Download or read book Critical Perspectives in Rural Development Studies written by Saturnino M. Borras Jr. and published by Routledge. This book was released on 2013-09-13 with total page 267 pages. Available in PDF, EPUB and Kindle. Book excerpt: Agrarian transformations within and across countries have been significantly and dynamically altered during the past few decades compared to previous eras, provoking a variety of reactions from rural poor communities worldwide. The recent convergence of various crises – financial, food, energy and environmental – has put the nexus between ‘rural development’ and ‘development in general’ back onto the center stage of theoretical, policy and political agendas in the world today. Confronting these issues will require (re)engaging with critical theories, taking politics seriously, and utilizing rigorous and appropriate research methodologies.

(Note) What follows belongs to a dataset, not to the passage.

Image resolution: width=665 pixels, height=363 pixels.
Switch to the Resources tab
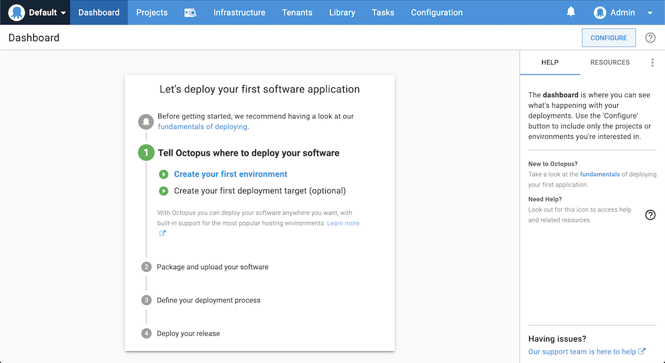point(610,62)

These are the common messages and implications of the various contributions to this collection in the context of a scholarship that is critical in two senses: questioning prescriptions from mainstream perspectives and interrogating popular conventions in radical thinking. This book focuses on key perspectives, frameworks and methodologies in agrarian change and peasant studies. The contributors are leading scholars in the field of rural development studies: Henry Bernstein, Terence J. Byres, Saturnino M. Borras Jr, Marc Edelman, Cristóbal Kay, Benedict Kerkvliet, Philip McMichael, Shahra Razavi, Ian Scoones and Teodor Shanin. This book was previously published as a special issue of the Journal of Peasant Studies.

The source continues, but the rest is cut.